3. a) La convenuta contesta poi che sia stata promossa una campagna di stampa nei confronti dell'attore. I giudici cantonali dovevano invece procedere a una valutazione articolo per articolo ed accogliere l'eccezione della prescrizione per gli scritti apparsi prima del 18 marzo 1991.
b) La Corte cantonale ha accertato che dal 16 settembre 1990 al 27 maggio 1993 sono stati pubblicati 35 articoli concernenti l'attore.
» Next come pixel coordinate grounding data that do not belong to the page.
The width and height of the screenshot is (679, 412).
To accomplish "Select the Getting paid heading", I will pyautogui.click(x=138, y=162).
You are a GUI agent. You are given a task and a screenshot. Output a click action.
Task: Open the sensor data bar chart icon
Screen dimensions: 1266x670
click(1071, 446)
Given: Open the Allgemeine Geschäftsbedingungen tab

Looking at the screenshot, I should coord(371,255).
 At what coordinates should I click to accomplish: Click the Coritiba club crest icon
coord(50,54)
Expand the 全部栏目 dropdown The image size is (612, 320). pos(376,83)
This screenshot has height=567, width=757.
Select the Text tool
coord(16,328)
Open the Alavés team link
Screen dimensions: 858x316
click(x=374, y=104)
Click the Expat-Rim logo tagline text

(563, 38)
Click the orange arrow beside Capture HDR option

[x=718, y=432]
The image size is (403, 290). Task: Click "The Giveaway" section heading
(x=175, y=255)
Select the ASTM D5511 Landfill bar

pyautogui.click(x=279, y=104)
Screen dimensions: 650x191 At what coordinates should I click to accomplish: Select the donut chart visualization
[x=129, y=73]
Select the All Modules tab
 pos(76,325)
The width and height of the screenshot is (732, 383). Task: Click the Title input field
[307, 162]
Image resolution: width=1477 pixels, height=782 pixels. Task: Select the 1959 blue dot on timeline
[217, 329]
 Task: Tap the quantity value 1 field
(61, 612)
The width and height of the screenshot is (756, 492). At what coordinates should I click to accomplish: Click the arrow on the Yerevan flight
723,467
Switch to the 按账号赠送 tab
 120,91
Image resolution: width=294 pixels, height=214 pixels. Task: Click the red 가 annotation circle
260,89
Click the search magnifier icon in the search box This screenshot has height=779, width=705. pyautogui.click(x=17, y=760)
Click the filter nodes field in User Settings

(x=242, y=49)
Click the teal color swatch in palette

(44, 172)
I giudici cantonali hanno poi reputato che, anche qualora si volesse accogliere l'eccezione dell'intervenuta prescrizione per gli articoli diffusi prima del 18 marzo 1991, nulla cambierebbe per quanto concerne la responsabilità della convenuta, considerato il contenuto lesivo degli scritti apparsi dopo tale data.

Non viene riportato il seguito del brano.